You may make any of the above requests in writing to SAOS. You can reach SAOS at (512) 692-7140 or by email at . To request copies of your records, please call (512) 692-7140.
OUR DUTIES
We are required to provide you with notice of our legal duties and our privacy practices with respect to your health information. We must maintain the privacy of information that identifies you and notify you in the event your health information is used or disclosed in a manner that compromises the privacy of your health information.
We are required to abide by the terms of this notice. We reserve the right to change the terms of this notice and to make the revised notice effective for all health information that we maintain. We will post revised notices on our public website at www.southaustinoralsurgery.net and have copies of the notice available for review at our facility. You may request a copy of the revised notice at the time of your next visit.
SMS PRIVACY POLICY
Our office will not initiate first contact through text messaging.
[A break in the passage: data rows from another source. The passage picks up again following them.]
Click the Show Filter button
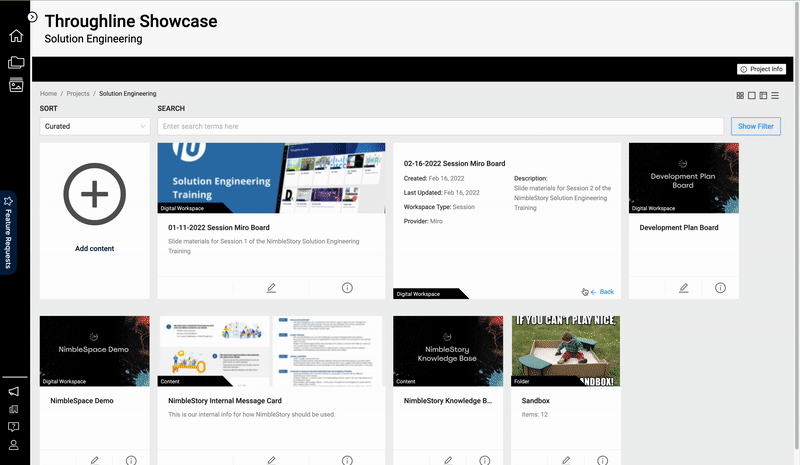This screenshot has height=465, width=800. tap(755, 126)
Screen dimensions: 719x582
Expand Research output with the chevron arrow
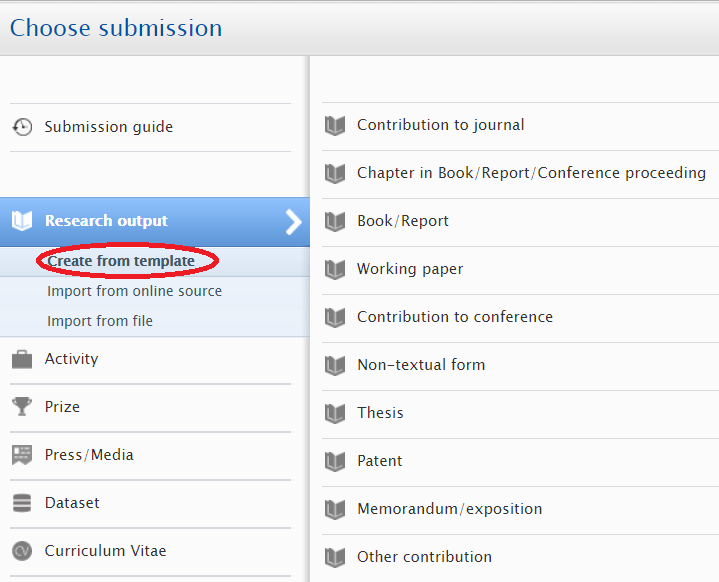293,221
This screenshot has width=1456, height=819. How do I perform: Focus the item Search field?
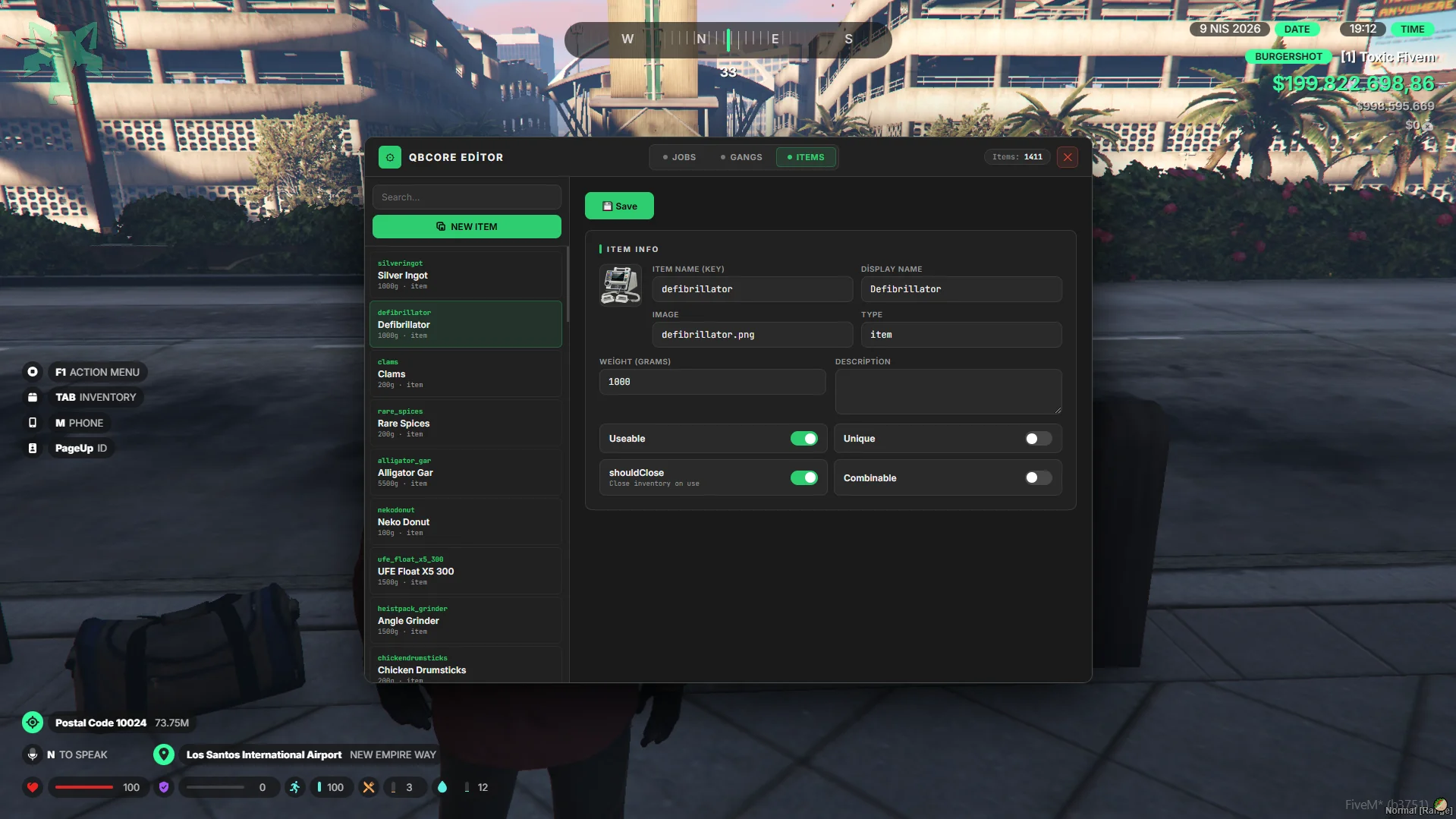467,197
You may opt-in for messaging by letting us know in or sending a text message to our office number first. No mobile information will be shared with third-party/affiliates for marketing/promotional purposes and this includes your text messaging originator opt-in data and consent and personal information.
SMS TERMS & CONDITIONS
Patients may communicate with “South Austin Oral Surgery, PLLC” through text messaging (SMS). The purpose of the of the messages are regarding care you will or have received at our office (this includes scheduling appointments, appointment reminders, follow-up care communications, other). Message frequency varies based on the number of appointments you have scheduled. You are responsible for any message and data rates that may apply from your provider. If you would like to to stop receiving messages, replay STOP to no longer receive messages from our office. If you would like help, text HELP and we will call you. Carriers are not liable for delayed or undeliverable messages. South Austin Oral Surgery does not participate in SMS campaigns. Please contact our office if you believe your received a spam text from our office.
COMPLAINTS
If you believe your privacy rights have been violated, you may file a complaint by contacting SAOS at:
South Austin Oral Surgery, Attn: Privacy Officer, 706B W. Ben White Blvd. #194, Austin, TX 78704.
Or by submitting a formal written complaint directly to the Department of Health and Humans Services (“HHS”) by using its Health Information Privacy Complaint Package. If you have questions regarding how to file a complaint with HHS you may contact the agency via email at or by visiting the HHS website at www.hhs.gov.
We will not retaliate against you for filing a complaint.